The average rate on a 15-year fixed-rate mortgage has essentially held steady since mid-April. It has remained at 2.47% in recent weeks and has not moved more than 3 basis points since the week of April 15.
Since the onset of the coronavirus pandemic, mortgage rates have remained consistently low, causing a wave of refinancing and encouraging a rush to buy homes across the country.
These low, stable 15-year rates are great news for homeowners looking to refinance and buyers hoping to save on interest.

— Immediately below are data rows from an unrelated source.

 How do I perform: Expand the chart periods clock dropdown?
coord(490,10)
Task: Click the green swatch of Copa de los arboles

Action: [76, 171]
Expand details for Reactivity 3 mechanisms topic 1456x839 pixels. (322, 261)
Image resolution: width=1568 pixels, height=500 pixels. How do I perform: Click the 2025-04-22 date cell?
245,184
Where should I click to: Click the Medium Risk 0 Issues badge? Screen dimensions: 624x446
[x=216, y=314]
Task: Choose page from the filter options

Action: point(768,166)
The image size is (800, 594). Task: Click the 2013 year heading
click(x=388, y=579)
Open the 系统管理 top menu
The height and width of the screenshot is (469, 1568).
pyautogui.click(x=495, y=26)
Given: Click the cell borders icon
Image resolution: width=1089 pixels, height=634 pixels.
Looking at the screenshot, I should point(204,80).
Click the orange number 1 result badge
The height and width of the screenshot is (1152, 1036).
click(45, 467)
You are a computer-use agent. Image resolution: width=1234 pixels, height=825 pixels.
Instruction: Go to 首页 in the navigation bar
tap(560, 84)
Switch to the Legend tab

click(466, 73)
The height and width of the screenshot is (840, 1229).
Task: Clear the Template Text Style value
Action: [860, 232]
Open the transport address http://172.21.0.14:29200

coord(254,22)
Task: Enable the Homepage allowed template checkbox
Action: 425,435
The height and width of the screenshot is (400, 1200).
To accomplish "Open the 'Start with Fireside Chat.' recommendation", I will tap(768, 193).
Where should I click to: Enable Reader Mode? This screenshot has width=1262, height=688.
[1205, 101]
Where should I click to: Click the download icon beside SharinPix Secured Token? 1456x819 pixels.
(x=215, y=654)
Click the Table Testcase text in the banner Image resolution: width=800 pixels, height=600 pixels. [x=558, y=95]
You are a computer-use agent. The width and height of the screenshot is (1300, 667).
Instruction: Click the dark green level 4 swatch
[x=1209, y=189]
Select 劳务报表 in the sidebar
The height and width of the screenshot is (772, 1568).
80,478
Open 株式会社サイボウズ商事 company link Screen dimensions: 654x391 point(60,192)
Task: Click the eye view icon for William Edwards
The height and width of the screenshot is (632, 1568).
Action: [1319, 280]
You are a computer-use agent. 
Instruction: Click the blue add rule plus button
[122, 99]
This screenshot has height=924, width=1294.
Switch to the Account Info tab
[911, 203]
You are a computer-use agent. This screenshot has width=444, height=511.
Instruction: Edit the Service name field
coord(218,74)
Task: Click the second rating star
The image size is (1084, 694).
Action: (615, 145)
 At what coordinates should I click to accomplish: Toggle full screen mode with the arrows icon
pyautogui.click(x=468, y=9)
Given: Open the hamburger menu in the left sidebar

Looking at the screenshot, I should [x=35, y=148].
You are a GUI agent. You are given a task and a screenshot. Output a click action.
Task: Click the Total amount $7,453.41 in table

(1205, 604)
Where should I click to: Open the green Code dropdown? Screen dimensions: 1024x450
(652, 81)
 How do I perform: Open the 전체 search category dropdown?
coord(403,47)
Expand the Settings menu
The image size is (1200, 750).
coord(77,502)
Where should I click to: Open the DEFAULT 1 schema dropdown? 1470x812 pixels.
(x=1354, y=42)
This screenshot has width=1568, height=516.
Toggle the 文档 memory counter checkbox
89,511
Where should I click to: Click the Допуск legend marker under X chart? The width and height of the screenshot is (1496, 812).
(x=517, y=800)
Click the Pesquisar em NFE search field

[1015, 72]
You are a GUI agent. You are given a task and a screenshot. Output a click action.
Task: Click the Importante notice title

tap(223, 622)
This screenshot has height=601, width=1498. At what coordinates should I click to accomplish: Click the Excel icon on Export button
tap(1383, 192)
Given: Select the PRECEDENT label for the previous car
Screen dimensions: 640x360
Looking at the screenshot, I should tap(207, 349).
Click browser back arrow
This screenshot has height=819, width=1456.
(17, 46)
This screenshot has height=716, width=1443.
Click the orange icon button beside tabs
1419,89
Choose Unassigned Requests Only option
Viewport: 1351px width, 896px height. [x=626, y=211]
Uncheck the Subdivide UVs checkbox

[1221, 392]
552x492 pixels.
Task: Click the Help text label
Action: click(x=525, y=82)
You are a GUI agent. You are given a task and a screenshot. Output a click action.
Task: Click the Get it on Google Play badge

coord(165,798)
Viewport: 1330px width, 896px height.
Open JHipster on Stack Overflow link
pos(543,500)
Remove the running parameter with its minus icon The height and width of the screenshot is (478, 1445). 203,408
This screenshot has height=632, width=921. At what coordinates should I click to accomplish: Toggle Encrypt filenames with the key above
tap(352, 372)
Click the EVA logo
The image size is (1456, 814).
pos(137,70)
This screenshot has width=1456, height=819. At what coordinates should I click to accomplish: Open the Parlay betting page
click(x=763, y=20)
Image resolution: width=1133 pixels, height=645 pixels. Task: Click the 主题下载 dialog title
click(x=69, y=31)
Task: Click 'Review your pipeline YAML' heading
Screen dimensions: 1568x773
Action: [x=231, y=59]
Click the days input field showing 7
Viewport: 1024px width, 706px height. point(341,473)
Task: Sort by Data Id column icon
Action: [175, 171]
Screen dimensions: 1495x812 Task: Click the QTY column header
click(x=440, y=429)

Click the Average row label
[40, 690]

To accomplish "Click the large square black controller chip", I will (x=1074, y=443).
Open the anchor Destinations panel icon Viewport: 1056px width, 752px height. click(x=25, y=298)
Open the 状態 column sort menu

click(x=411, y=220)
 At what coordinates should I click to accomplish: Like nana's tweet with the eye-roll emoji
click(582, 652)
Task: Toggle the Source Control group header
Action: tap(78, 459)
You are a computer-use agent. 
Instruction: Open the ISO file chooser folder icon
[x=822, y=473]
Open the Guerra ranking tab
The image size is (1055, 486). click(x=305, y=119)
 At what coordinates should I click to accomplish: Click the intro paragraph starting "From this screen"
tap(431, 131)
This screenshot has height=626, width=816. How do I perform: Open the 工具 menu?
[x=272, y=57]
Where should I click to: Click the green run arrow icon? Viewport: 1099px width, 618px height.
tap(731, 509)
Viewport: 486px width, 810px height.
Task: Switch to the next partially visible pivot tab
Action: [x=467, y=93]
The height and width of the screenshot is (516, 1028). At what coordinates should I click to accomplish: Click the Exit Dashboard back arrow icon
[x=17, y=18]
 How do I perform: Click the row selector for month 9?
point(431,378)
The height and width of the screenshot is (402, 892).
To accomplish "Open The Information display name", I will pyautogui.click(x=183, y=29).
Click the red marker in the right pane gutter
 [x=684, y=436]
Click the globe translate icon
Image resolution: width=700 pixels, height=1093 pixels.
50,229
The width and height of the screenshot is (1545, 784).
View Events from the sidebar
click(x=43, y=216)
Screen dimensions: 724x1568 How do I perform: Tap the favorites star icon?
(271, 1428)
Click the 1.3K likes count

Interest rates on 15-year loans are generally lower than on 30-year mortgages, and with less time to compose, they almost always save borrowers a lot of money in interest. But it comes at a cost in the form of higher monthly payments. On a $ 300,000 loan, a 15-year mortgage holder could save about $ 100,000 in total interest compared to a 30-year loan, but the monthly payments will be hundreds of dollars more.
This series of low rates is unlikely to last much longer. Experts predict 2021 will end the year with rates at higher levels, although most experts in Bankrate’s weekly survey expect rates to stagnate for at least a week, if not longer.
“This week we’ll see stable rates,” said Dick Lepre, senior loan officer at RPM Mortgage, Inc., in Alamo, Calif. “Rates will remain stable until September, but with annoying up and down moves in a market lacking consensus.”